**Task to complete:**
Answer these questions from the blog posts below:
(a) How long an extension to the lease did the writer negotiate?
(b) Roughly when does the writer hope to start looking to buy a home?
(c) Which newspaper ran the editorial on Chávez that the writer mentions?

**Document excerpt:**
It is Indeed Bainbridge

Published at 09:33 on 21 March 2013

Unfortunately, the move was complicated (and somewhat compromised) by a curve ball from my present landlord, who is unwilling to let my tenancy go month-to-month after my lease expires.

Faced with the choice of committing to stay in a place I had already decided to leave this year, or conducting a hurried move, I chose the latter. I did manage to negotiate a 1-month extension to my lease, which made the whole move far more possible (and significantly less costly, because I’m not going to be paying for moving things into and out of storage, not paying for significantly more costly short-term housing).

So starting in about a month, I will see how well the island actually suits me. As I’ve written before, it’s hardly a perfect place. It merely appears to be the most practical alternative, given all the constraints which can be expected to be in place for the foreseeable future.

I’m hoping it will work out well enough that stability becomes justifiable and I can start looking to buy a home for myself in six months or so. The whole mess with this most recent lease, and the recurring hassle of moving, has really created a desire for both stability and not having to deal with landlords any more.

Chávez is Dead

Published at 08:30 on 9 March 2013

I guess I’ve become jaded by political hypocrisy, because I find it more amusing than depressing or infuriating that there’s so many double standards in the Establishment media’s summing up of his legacy.

The Guardian had a great editorial the day after he passed away, which unfortunately seems to have been pulled from their web site. The gist of it was that most of the bad stuff being repeated about Chávez is indeed both true and bad stuff, but that his overall legacy must be balanced against the significant gains the least fortunate have made during his regime, and that the economic difficulties Venezuela has been experiencing over the past few years are being greatly exaggerated by one-sided reporting.

**Record excerpts:**

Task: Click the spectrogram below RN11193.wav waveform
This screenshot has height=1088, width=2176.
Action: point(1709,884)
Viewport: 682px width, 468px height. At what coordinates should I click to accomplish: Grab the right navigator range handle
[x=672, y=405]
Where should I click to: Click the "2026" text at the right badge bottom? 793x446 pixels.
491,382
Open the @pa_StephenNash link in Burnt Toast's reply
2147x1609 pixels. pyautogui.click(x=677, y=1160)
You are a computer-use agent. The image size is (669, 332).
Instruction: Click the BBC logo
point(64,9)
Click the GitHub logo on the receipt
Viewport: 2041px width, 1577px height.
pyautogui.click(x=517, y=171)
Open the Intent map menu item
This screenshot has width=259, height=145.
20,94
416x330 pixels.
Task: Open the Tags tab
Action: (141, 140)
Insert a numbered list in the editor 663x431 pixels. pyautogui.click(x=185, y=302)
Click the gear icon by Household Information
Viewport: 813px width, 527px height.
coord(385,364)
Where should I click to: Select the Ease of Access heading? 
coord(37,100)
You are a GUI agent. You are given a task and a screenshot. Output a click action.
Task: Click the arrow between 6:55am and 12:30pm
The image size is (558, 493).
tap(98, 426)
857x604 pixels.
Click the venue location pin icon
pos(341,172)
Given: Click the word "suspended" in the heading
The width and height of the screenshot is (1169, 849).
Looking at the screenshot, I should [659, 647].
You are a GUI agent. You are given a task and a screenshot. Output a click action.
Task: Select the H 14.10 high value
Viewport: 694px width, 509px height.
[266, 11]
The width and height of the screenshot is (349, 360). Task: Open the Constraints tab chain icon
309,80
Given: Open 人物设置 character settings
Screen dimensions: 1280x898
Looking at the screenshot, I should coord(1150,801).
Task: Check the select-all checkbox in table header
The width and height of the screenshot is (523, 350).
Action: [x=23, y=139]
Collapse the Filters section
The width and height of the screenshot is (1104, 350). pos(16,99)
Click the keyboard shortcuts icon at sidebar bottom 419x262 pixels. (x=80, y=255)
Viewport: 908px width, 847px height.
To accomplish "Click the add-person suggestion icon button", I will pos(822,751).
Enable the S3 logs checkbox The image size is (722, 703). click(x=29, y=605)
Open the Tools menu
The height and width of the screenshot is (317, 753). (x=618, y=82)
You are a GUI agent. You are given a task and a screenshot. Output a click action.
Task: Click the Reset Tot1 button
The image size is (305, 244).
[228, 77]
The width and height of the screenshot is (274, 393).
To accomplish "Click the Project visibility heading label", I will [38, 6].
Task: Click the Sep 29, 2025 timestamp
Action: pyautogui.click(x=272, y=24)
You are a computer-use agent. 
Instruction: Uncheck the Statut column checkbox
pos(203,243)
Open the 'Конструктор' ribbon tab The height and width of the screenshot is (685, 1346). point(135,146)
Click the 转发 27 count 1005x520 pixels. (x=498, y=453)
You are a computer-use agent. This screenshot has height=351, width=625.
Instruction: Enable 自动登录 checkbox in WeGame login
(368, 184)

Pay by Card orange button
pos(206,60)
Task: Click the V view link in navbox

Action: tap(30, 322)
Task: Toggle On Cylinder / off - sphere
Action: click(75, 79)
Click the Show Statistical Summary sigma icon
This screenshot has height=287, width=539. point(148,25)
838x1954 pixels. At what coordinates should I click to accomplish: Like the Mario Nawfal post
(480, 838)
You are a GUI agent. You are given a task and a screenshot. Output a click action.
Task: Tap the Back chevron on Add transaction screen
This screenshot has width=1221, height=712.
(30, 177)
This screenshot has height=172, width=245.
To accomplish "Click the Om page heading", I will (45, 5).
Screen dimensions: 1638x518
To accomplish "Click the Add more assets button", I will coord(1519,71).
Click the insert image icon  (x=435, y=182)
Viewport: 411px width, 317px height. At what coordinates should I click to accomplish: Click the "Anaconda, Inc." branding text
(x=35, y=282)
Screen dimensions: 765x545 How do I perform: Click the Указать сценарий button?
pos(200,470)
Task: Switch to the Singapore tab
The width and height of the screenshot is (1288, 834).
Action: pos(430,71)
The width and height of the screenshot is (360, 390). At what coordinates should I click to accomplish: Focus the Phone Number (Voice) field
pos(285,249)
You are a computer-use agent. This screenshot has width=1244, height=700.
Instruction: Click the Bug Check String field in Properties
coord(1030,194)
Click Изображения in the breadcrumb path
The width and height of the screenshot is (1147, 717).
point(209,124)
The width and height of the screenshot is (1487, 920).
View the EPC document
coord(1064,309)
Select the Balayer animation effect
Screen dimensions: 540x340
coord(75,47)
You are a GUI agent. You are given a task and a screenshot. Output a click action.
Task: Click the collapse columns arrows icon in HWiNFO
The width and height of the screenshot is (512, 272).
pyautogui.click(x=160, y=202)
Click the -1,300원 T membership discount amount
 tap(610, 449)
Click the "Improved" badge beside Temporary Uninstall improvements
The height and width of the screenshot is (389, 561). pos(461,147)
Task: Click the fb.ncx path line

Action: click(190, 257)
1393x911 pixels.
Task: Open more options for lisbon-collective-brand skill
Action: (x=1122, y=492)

**The answer:**
(a) One month.
(b) In about six months.
(c) The Guardian.